PROBLEM STATEMENT: Using the data below, return the stretch from the line that contains "Screen dimensions: 1131x489" through the line that contains "Given: Select the Premium Toppings item title", both included, exactly as it stands and nothing beyond it.

EXERCISE DATA:
■ ■ ■ ■ ■ ■ ■
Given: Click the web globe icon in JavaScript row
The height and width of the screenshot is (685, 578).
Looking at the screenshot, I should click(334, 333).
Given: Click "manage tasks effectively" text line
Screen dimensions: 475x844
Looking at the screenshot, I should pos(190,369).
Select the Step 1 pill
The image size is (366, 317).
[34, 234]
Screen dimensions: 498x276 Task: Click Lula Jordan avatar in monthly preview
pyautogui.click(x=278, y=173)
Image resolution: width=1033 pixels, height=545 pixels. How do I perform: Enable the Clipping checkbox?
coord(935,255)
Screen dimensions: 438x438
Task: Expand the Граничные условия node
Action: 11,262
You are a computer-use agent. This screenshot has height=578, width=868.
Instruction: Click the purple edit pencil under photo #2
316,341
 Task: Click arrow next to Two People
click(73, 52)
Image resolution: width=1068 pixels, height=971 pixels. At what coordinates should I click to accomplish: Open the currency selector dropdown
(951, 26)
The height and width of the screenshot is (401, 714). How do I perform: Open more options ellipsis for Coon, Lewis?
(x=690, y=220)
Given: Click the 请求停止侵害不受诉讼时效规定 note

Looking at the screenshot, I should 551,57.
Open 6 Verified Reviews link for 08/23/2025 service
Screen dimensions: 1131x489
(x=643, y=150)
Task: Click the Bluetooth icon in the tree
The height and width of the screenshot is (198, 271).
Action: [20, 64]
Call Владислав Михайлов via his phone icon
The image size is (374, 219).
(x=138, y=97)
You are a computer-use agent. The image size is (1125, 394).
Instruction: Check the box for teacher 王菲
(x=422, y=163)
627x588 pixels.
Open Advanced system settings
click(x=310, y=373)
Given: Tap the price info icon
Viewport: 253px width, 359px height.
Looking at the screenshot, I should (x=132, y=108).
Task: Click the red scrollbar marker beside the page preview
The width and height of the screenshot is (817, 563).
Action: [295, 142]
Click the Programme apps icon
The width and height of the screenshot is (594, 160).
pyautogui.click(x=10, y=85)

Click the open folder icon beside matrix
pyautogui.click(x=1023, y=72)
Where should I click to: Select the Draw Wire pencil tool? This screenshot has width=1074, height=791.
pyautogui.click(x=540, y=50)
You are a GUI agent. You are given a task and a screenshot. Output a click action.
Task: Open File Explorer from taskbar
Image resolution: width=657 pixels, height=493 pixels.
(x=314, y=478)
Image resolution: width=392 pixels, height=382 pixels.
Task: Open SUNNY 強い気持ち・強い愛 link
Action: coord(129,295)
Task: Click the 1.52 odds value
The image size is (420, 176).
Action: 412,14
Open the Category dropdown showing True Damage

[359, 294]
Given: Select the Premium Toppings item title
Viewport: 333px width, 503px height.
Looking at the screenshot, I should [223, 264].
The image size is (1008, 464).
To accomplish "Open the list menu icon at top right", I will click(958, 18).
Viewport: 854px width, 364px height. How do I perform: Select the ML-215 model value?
■ ■ ■ ■ ■ ■ ■
OUTPUT OF THE TASK:
Screen dimensions: 1131x489
(x=643, y=150)
Task: Click the Bluetooth icon in the tree
The height and width of the screenshot is (198, 271).
Action: [20, 64]
Call Владислав Михайлов via his phone icon
The image size is (374, 219).
(x=138, y=97)
You are a computer-use agent. The image size is (1125, 394).
Instruction: Check the box for teacher 王菲
(x=422, y=163)
627x588 pixels.
Open Advanced system settings
click(x=310, y=373)
Given: Tap the price info icon
Viewport: 253px width, 359px height.
Looking at the screenshot, I should (x=132, y=108).
Task: Click the red scrollbar marker beside the page preview
The width and height of the screenshot is (817, 563).
Action: [295, 142]
Click the Programme apps icon
The width and height of the screenshot is (594, 160).
pyautogui.click(x=10, y=85)

Click the open folder icon beside matrix
pyautogui.click(x=1023, y=72)
Where should I click to: Select the Draw Wire pencil tool? This screenshot has width=1074, height=791.
pyautogui.click(x=540, y=50)
You are a GUI agent. You are given a task and a screenshot. Output a click action.
Task: Open File Explorer from taskbar
Image resolution: width=657 pixels, height=493 pixels.
(x=314, y=478)
Image resolution: width=392 pixels, height=382 pixels.
Task: Open SUNNY 強い気持ち・強い愛 link
Action: coord(129,295)
Task: Click the 1.52 odds value
The image size is (420, 176).
Action: 412,14
Open the Category dropdown showing True Damage

[359, 294]
Given: Select the Premium Toppings item title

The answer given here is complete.